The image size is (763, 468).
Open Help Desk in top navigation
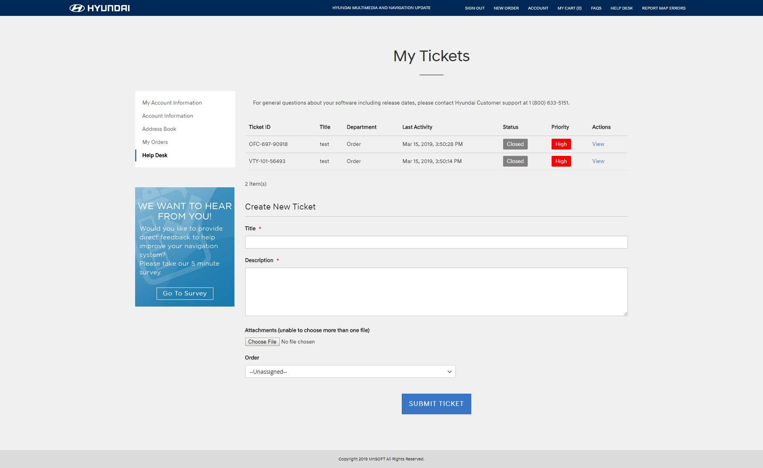[x=621, y=8]
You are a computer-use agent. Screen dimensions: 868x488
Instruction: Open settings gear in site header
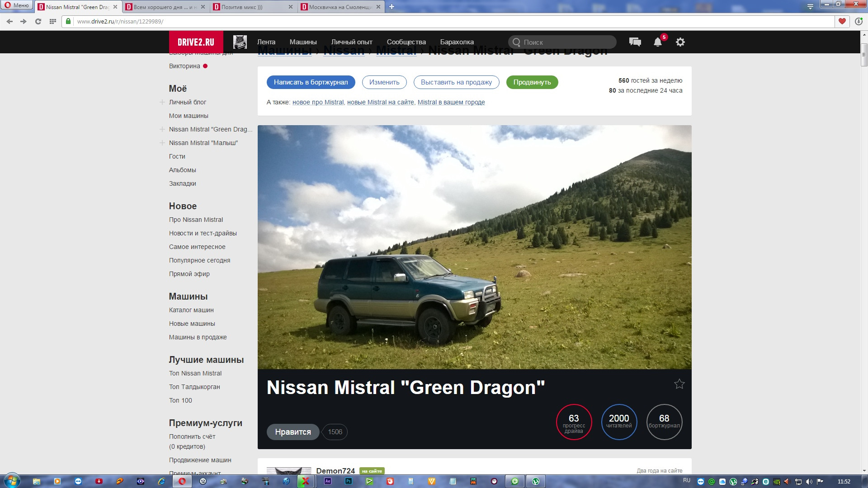tap(680, 42)
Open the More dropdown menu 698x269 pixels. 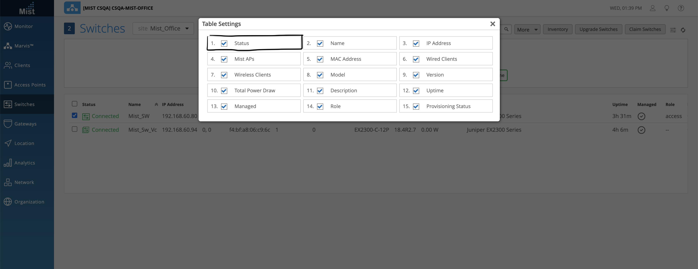click(527, 29)
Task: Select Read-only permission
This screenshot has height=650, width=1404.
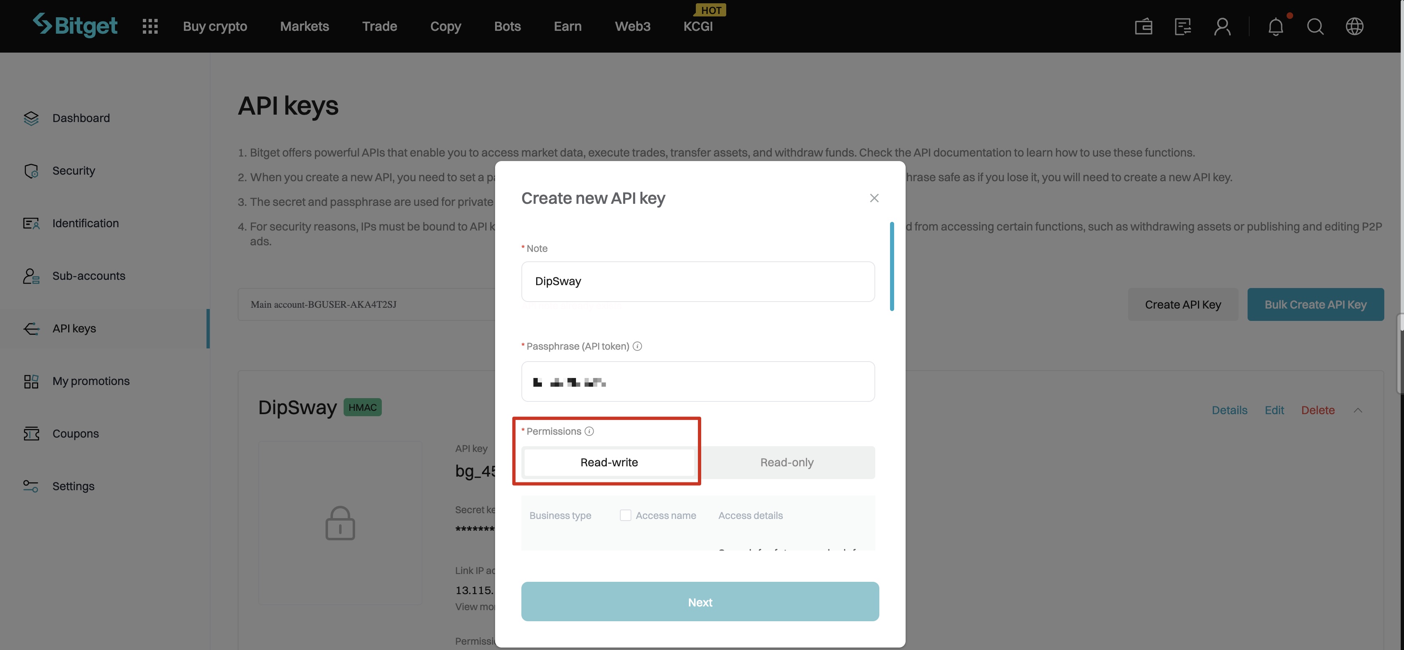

-*-*-

Task requirements
Without the pictures, repeat exactly the lines running from the line containing "Task: Select Read-only permission" through the end of the data, both ends included.

Solution to this exercise
Task: Select Read-only permission
This screenshot has height=650, width=1404.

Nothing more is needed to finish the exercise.